Text block:
▼
THE SIKH TIMES
sikhtimes.com

Noteworthy News and Analysis from Around the World

In-Depth Coverage of Issues Concerning the Global Sikh Community Including Self-Determination, Democracy, Human Rights, Civil Liberties, Antiracism, Religion, and South Asian Geopolitics


Home | News Analysis Archive | Biographies | Book Reviews | Events | Photos | Links | About Us | Contact Us

Bharati Mukherjee: Khalistanis Envision a "Theocratic State"

By BILL MOYERS
Bharati Mukherjee was born in Calcutta in 1940. She lived there until she was eight when her father's career brought the family to London. After getting her B.A. from the University of Calcutta in 1959 and her M.A. in English and Ancient Indian Culture from the University of Baroda in 1961, she traveled to the U.S. for the first time and found herself changed by her first coeducational experience. She fell in love with Canadian writer Clark Blaise, a fellow student, and married him impulsively during her lunch break after only two weeks of courtship. Mukherjee immigrated to Canada with her husband after completing her M.F.A. and then her Ph.D. in English and comparative literature from the University of Iowa. She became a naturalized Canadian citizen in 1972, but chose to leave Canada with her family in 1980 to move to the U.S. In 1986, She was awarded a National Endowment of the Arts grant. She is presently a Distinguished Professor of English at the University of California-Berkeley.

Public Broadcasting Service, Apr. 25, 2003



Bill Moyers: "You and your husband spent over a year investigating that tragedy, and produced this book: The Sorrow and the Terror: The Haunting Legacy of the Air India Tragedy. I think of you, of course, as the novelist you are. And I've read some of your essays. I don't think of you, or Clark, your husband, as a investigative journalist. Why did you spend so much time on this?"
---
Bharati Mukherjee: "I had no idea that the book would turn out to be a detective book about who actually financed the bombing and who were members of the five-member terrorist cell that actually pulled it off. But it was meant to be simply about the bereaved."
---
Moyers: "The victims were mostly women, weren't they? I mean, you interviewed a lot of the widowers, and the survivors?"
▲
Written instruction A: Condense the paragraph in the interview page beginning "Bharati Mukherjee was born in Calcutta in 1940" into a bulleted list that retains its main facts.
Written instruction B: Return, without alteration, the records from their first line through the line containing "click(x=376, y=210)", including both ends and omitting the pictures.
The interview page and the records are independent of each other.

Pointing records for screenshots and pages
▼
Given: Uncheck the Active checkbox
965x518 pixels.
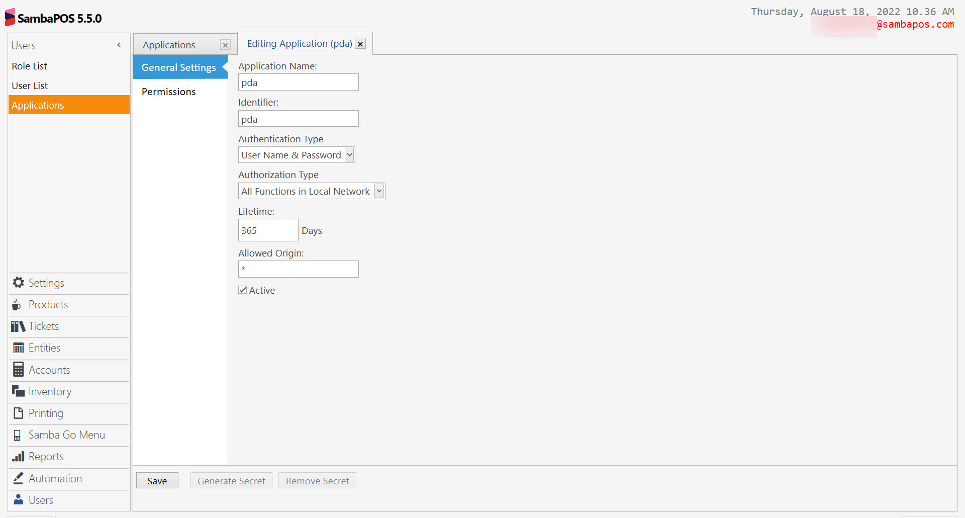Looking at the screenshot, I should coord(243,290).
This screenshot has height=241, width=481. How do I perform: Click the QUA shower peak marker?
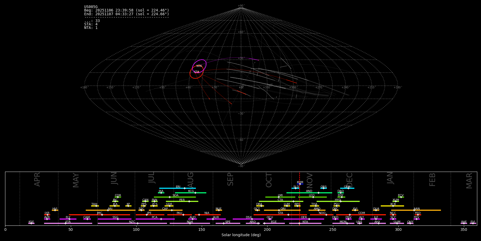click(x=376, y=210)
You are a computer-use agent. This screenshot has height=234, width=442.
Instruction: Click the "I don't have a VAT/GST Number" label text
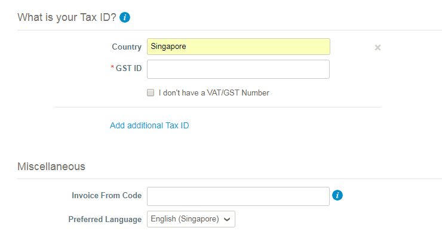214,93
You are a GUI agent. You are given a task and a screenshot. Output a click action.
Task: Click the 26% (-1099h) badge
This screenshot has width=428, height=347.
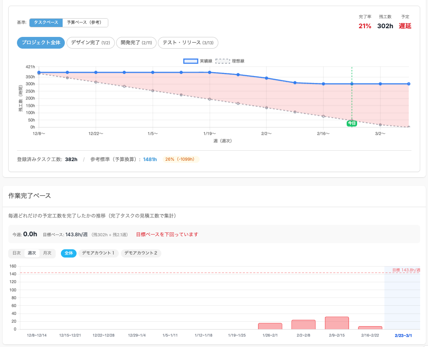tap(180, 159)
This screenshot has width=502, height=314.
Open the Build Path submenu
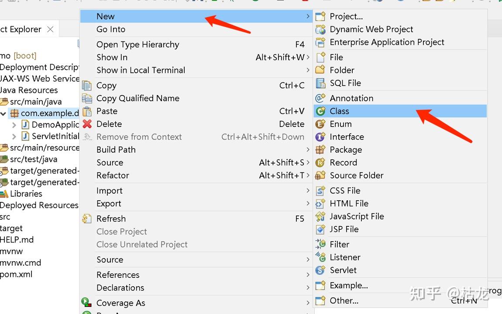pyautogui.click(x=116, y=150)
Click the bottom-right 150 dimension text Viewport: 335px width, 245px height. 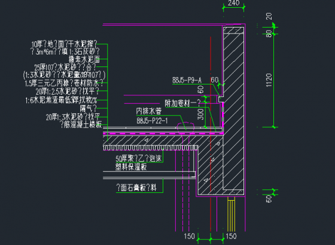[x=231, y=236]
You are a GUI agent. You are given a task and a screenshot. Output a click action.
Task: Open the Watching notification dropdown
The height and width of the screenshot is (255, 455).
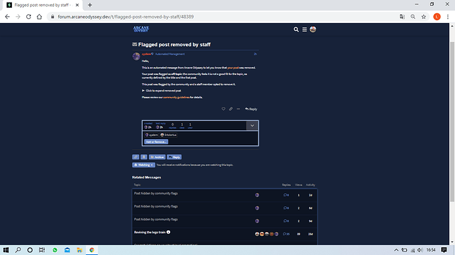[x=144, y=165]
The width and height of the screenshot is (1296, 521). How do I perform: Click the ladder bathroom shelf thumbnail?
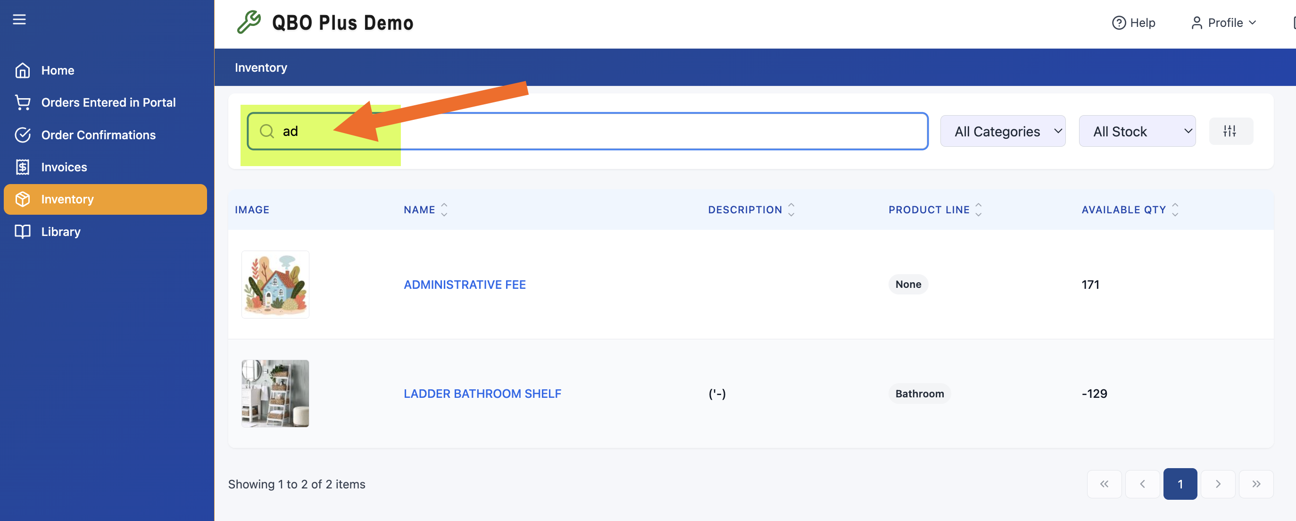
▲
Worked solution A:
- Born in Calcutta in 1940; lived there until age eight, when her father's career took the family to London.
- Earned a B.A. from the University of Calcutta in 1959 and an M.A. in English and Ancient Indian Culture from the University of Baroda in 1961.
- Then traveled to the U.S. for the first time, where she married Canadian writer Clark Blaise, a fellow student, after two weeks of courtship.
- Completed an M.F.A. and a Ph.D. in English and comparative literature at the University of Iowa, then immigrated to Canada with her husband.
- Became a naturalized Canadian citizen in 1972 and moved to the U.S. with her family in 1980.
- Received a National Endowment of the Arts grant in 1986.
- Is presently a Distinguished Professor of English at the University of California-Berkeley.

Worked solution B:
Given: Uncheck the Active checkbox
965x518 pixels.
Looking at the screenshot, I should coord(243,290).
This screenshot has height=241, width=481. How do I perform: Click the QUA shower peak marker?
click(x=376, y=210)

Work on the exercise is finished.